IDL

 

 

Contents

  1. What is Java IDL?
  2. The CORBA Architecture
  3. The Java IDL Development Process
  4. Writing the IDL Interface
  5. Developing a Client Application
  6. Developing the Hello World Server
  7. Compiling and Running the Hello World Application
  8. Using Stringified Object References
  9. Glossary

 

 

What is Java IDL?

Java IDL is a technology for distributed objects, that is, objects interacting on different platforms across a network. Java IDL is similar to RMI Remote(Method Invocation), which supports distributed objects written entirely in the Java programming language. However, Java IDL enables objects to interact regardless of whether they're written in the Java programming language or another language such as C, C++, COBOL, or others.

This is possible because Java IDL is based on the Common Object Request Brokerage Architecture (CORBA), an industry-standard distributed object model. A key feature of CORBA is IDL, a language-neutral Interface Definition Language. Each language that supports CORBA has its own IDL mapping, and as its name implies, Java IDL supports the mapping for Java. CORBA and the IDL mappings are the work of an industry consortium known as the OMG, or Object Management Group. Sun is a founding member of the OMG, and the Java IDL team has played an active role in defining the IDL-to-Java mapping.

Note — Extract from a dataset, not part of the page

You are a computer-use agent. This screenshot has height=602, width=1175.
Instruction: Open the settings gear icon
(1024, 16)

To support interaction between objects in separate programs, Java IDL provides an Object Request Broker, or ORB. The ORB is a class library that enables low-level communication between Java IDL applications and other CORBA-compliant applications. If this is starting to seem like alphabet soup, hold on: background details on CORBA, IDL, and the ORB are coming up in the next section.

This trail walks you through designing and developing a simple pair of interacting Java IDL applications. It starts by showing you the general architecture of CORBA, then follows with an overview of the steps to building CORBA applications in Java IDL. Finally, it takes you through each step to produce a running server and client that interact using CORBA.

 

 

The CORBA Architecture

Servers provide remote interfaces. Clients call remote interfaces.

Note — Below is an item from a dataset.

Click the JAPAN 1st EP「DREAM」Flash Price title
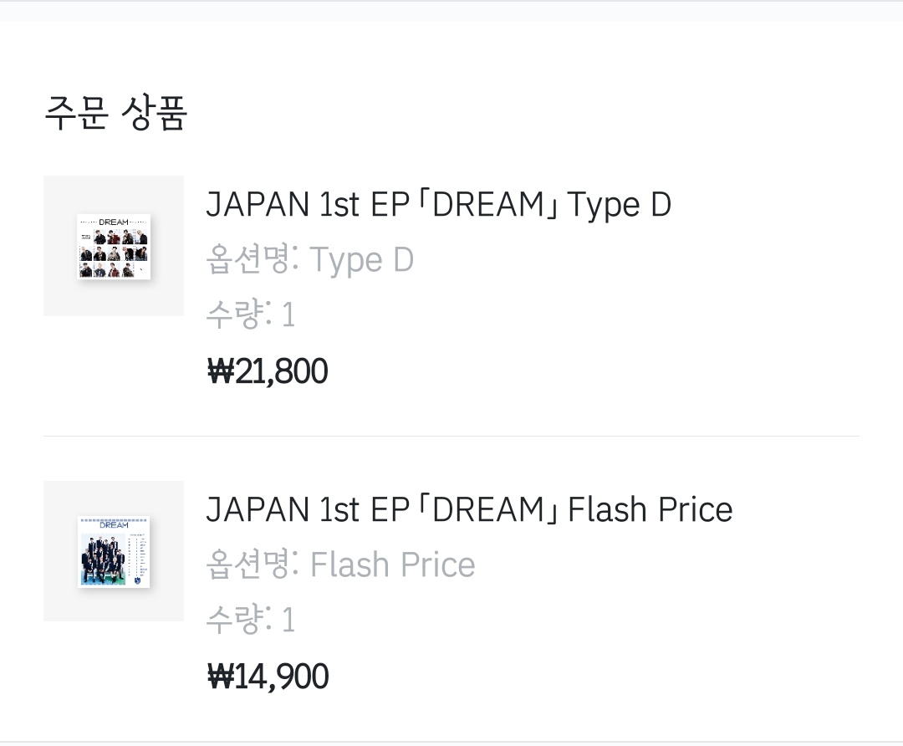 click(469, 509)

The terms client and server define object-level rather than application-level interaction.

Applications be servers for some objects and clients of others. A single object could be the client of an interface provided by a remote object and at the same time implement an interface to be called remotely by other objects.

Client applications reference remote objects using stub methods. Stubs are wired into the ORB, so that calling it invokes the ORB's connection capabilities, which forwards the invocation to the server.

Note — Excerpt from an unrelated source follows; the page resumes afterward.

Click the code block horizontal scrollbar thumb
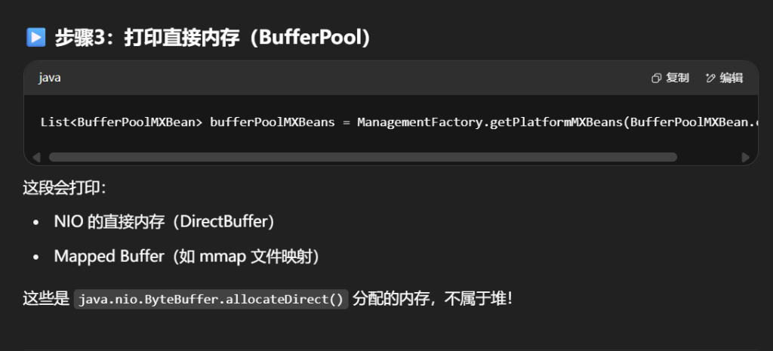 [x=362, y=157]
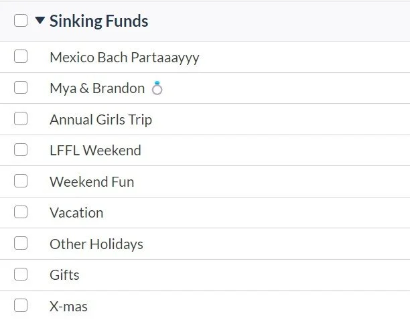
Task: Select the Mexico Bach Partaaayyy category name
Action: click(124, 57)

On the server side, the ORB uses skeleton code to translate the remote invocation into a method call on the local object. The skeleton translates the call and any parameters to their implementation-specific format and calls the method being invoked. When the method returns, the skeleton code transforms results or errors, and sends them back to the client via the ORBs.

Between the ORBs, communication proceeds by means of a shared protocol, IIOP, the Internet Inter-ORB Protocol. IIOP, which is based on the standard TCP/IP internet protocol, defines how CORBA-compliant ORBs pass information back and forth. Like CORBA and IDL, the IIOP standard is defined by OMG, the Object Management Group.

In addition to these simple distributed object capabilities, CORBA-compliant ORBs can provide a number of optional services defined by the OMG. These include services for looking up objects by name, maintaining persistent objects, supporting transaction processing, enabling messaging, and many other abilities useful in today's distributed, multi-tiered computing environments. Several Java ORBs from third-party vendors support some or all of these additional capabilities. The ORB provided with Java IDL supports one optional service, the ability to locate objects by name.

 

 

The Java IDL Development Process

  1. Define the Remote Interface

    2. You define the interface for the remote object using the OMG's interface definition langauge. You use IDL instead of the Java language because the idltojava compiler automatically maps from IDL, generating all Java language stub and skeleton source files, along with the infrastructure code for connecting to the ORB. Also, by using IDL, you make it possible for developers to implement clients and servers in any other CORBA-compliant language.

    Note that if you're implementing a client for an existing CORBA service, or a server for an existing client, you would get the IDL interfaces from the implementer, such as a service provider or vendor. You would then run the idltojava compiler over those interfaces and follow the steps for creating the client or server described in this trail.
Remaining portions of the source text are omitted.